Stereovision also requires estimation of matching points in images, which is general issue in computer vision. When accurate 3D shapes are reconstructed, images of arbitrary viewpoints can be synthesized. However image synthesis does not require 3D shapes in practice. For example, morphing method can synthesize plausible images by interpolating matching points in images. In that case, it is not needed to calibrate input cameras.
In this paper, projective geometry is utilized. Projective geometry between cameras can be determined by easy work, which is called "weak calibration".

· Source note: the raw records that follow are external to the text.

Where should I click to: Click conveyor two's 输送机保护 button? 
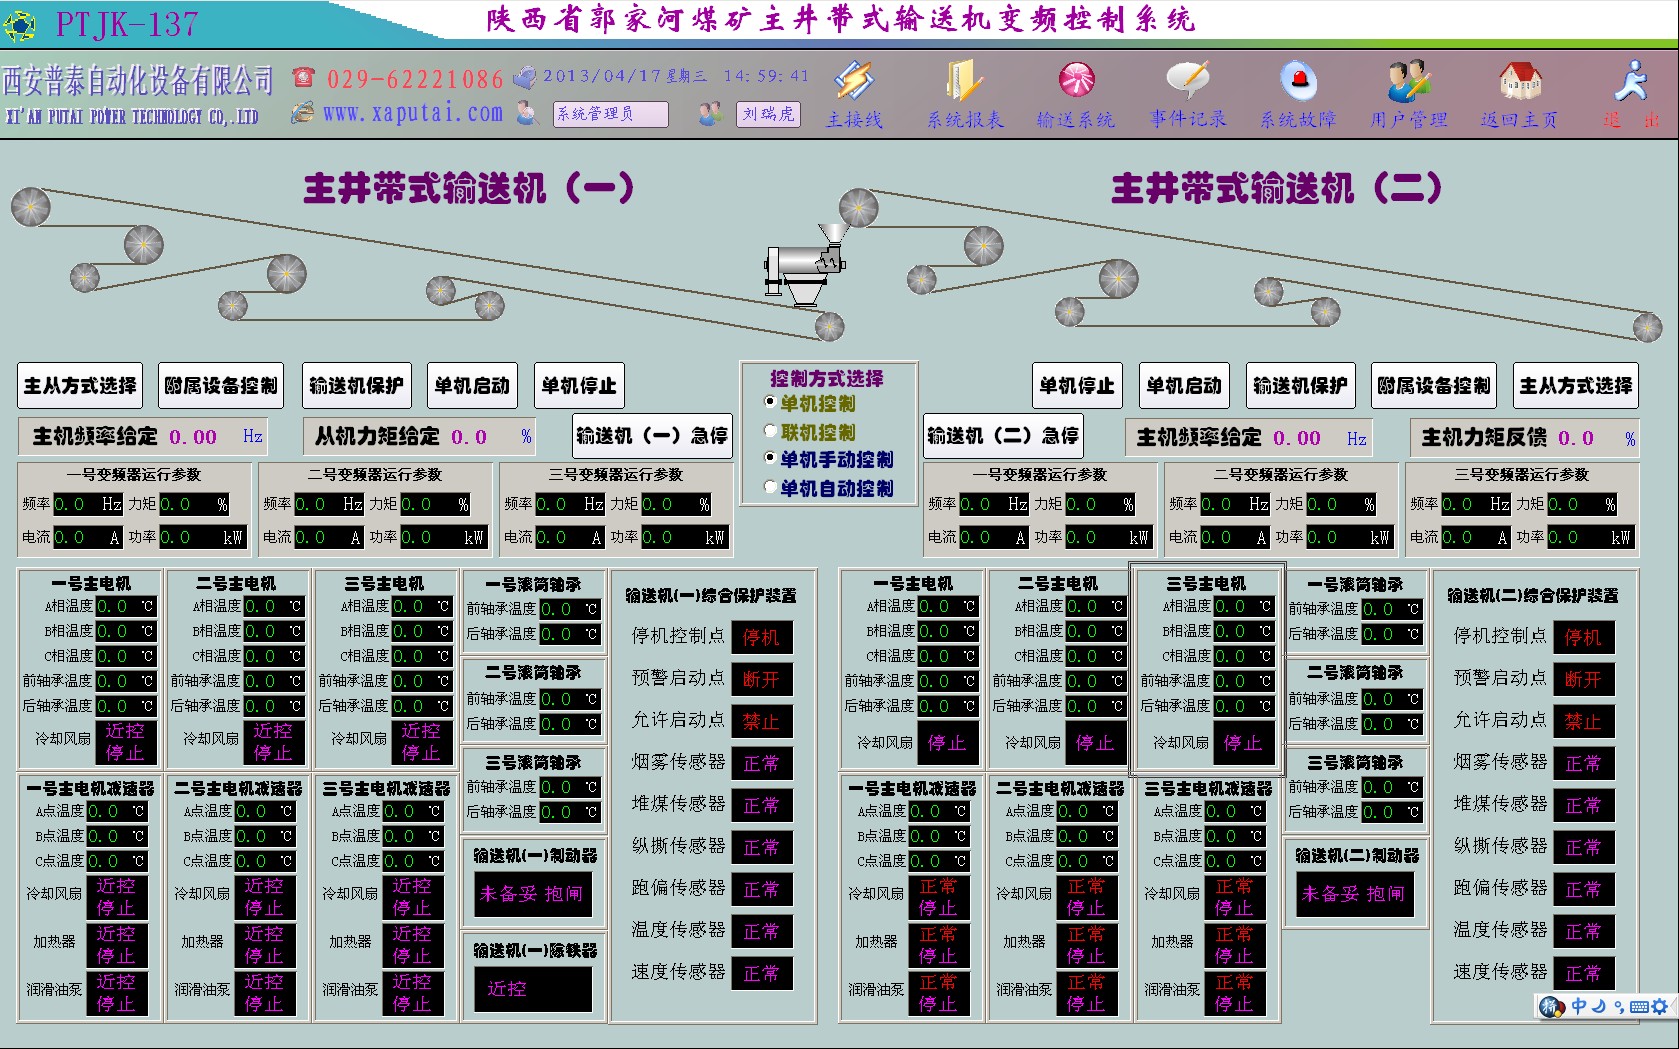click(x=1300, y=386)
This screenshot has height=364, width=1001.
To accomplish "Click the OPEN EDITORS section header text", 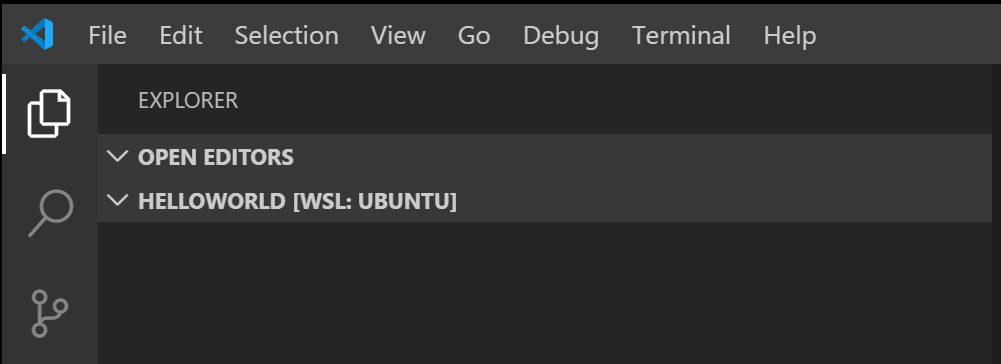I will [216, 156].
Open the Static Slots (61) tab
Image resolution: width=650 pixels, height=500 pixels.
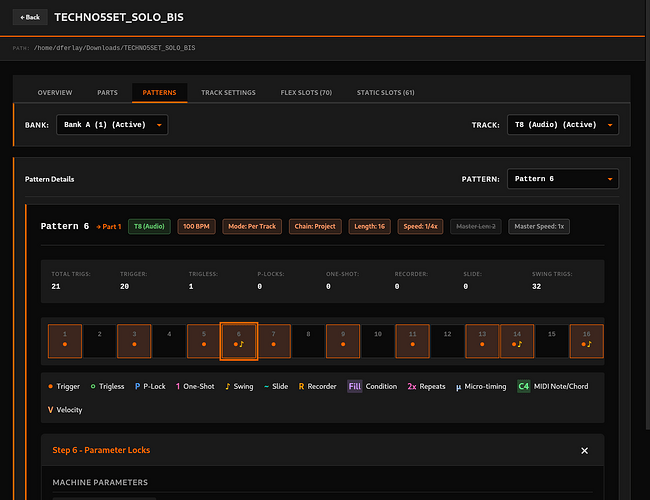pos(385,92)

Then, a 3D voxel space named "Projective Voxel Space (PVS)" is proposed in this paper. Although projective geometry describes only projective relation
between cameras, PVS provides a framework to estimate consistent matching points and occlusions in three images. Because the geometric relations of hiding and hidden objects are acquired in PVS, synthesized images have plausible
occlusions.
In morphing technique, unsuitable arrangement of input cameras will cause artificial distortion in synthesized images. In two images, this problem can be solved by a method called "view morphing" , which uses projective geometry between cameras. In this paper, a technique is proposed to extend view morphing method for three images. The principle of proposed method is identical to the original view morphing method. However, the individual processes are drastically modified.